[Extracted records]

■ ■ ■ ■ ■ ■ ■

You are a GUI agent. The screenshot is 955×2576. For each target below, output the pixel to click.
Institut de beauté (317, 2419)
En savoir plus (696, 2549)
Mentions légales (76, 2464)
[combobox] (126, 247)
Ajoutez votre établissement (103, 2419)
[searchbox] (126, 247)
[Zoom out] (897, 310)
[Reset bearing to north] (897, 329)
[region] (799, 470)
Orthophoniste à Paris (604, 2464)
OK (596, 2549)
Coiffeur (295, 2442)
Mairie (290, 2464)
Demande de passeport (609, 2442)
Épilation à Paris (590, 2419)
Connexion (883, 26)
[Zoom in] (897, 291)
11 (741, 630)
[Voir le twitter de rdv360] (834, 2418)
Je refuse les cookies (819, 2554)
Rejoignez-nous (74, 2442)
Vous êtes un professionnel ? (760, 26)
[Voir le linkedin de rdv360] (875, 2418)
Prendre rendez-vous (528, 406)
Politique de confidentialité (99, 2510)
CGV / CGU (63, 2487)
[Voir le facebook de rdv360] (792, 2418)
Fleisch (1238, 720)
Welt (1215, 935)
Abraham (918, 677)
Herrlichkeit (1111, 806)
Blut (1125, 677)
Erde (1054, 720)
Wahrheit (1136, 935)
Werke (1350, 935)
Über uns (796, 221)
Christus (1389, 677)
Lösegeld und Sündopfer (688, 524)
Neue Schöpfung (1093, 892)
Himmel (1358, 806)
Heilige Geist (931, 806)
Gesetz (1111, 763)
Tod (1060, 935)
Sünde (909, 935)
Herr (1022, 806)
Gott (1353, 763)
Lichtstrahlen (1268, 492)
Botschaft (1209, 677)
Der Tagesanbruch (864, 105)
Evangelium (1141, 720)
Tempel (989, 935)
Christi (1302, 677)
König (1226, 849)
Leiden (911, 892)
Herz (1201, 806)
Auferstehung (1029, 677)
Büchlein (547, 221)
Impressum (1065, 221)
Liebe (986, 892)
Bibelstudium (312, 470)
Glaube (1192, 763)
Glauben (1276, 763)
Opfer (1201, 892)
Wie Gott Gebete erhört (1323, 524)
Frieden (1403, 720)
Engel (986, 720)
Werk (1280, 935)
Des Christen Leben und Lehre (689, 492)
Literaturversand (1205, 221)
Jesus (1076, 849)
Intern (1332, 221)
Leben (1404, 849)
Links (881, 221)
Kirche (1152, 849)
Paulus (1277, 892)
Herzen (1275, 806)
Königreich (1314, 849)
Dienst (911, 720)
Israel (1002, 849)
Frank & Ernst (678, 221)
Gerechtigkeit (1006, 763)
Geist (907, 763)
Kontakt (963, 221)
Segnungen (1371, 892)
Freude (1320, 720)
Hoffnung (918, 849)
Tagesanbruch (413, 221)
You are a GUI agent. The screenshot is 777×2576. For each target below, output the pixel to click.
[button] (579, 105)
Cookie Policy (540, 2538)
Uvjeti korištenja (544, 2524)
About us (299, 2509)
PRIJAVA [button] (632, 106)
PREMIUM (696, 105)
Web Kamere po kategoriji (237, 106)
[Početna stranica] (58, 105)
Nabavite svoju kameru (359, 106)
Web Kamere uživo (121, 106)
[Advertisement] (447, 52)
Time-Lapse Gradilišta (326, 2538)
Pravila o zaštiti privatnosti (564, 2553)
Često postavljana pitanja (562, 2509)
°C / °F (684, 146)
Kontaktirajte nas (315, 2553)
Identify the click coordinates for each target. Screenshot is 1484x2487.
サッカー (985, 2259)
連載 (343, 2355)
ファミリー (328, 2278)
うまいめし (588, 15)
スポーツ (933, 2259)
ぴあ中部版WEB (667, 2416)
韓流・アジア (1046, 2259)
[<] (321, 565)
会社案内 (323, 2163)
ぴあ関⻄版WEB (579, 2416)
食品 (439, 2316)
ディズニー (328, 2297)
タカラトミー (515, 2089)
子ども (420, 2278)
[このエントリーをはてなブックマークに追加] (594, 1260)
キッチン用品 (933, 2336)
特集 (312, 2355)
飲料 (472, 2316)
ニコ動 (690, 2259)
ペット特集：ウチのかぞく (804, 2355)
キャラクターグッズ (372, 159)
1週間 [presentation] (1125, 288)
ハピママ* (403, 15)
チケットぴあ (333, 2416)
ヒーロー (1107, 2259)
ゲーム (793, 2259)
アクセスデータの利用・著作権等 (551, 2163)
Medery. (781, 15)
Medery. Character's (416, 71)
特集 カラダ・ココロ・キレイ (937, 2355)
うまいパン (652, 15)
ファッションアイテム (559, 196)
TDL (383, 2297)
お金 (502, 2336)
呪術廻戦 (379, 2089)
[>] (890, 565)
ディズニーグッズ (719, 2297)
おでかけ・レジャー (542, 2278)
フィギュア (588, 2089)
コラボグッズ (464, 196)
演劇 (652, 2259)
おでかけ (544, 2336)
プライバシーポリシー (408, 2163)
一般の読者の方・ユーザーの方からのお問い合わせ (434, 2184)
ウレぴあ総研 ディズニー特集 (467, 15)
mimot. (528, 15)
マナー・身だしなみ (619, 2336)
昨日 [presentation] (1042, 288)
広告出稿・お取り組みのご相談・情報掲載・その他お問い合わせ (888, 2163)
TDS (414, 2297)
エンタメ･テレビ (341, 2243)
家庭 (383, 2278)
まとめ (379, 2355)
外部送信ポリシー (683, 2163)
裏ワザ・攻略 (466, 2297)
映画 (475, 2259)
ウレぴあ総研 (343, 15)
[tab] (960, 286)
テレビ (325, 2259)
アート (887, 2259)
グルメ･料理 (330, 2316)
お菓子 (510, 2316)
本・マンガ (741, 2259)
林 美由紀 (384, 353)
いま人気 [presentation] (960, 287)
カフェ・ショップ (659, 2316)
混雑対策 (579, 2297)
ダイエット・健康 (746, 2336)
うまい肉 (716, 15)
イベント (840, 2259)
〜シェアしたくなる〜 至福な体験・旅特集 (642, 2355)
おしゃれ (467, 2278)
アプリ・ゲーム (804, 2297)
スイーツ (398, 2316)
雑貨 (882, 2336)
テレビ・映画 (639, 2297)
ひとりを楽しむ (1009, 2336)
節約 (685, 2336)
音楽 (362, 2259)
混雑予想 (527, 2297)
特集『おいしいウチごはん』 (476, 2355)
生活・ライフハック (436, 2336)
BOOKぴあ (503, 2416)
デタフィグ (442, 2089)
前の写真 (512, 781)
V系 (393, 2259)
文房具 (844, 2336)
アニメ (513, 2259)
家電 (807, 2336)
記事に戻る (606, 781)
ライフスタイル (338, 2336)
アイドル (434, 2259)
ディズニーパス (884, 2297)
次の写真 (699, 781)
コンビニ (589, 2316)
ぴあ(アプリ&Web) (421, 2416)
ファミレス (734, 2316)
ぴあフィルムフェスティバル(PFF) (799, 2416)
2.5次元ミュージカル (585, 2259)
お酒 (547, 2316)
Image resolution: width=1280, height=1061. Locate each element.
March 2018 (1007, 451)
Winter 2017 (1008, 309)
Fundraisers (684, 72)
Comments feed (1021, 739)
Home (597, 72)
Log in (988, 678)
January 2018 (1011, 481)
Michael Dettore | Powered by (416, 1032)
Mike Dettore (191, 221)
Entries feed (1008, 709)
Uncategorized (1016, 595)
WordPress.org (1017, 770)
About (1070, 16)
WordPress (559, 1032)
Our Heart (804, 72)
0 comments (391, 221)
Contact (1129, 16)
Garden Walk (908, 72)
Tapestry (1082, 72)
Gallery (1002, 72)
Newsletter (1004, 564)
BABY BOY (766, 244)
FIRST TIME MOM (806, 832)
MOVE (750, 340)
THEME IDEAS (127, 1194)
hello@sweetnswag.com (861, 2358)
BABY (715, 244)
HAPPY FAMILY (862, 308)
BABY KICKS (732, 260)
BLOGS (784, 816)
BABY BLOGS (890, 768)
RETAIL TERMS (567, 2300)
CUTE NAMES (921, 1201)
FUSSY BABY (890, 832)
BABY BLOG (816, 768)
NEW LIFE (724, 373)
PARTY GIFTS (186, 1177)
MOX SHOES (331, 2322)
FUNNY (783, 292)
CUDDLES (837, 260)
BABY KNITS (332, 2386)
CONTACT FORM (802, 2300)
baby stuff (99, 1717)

■ ■ ■ ■ ■ ■ ■

- Task directions: Determine the number of lines in the data above that contain the word "presentation", and provide only that figure.

- Answer to this problem: 3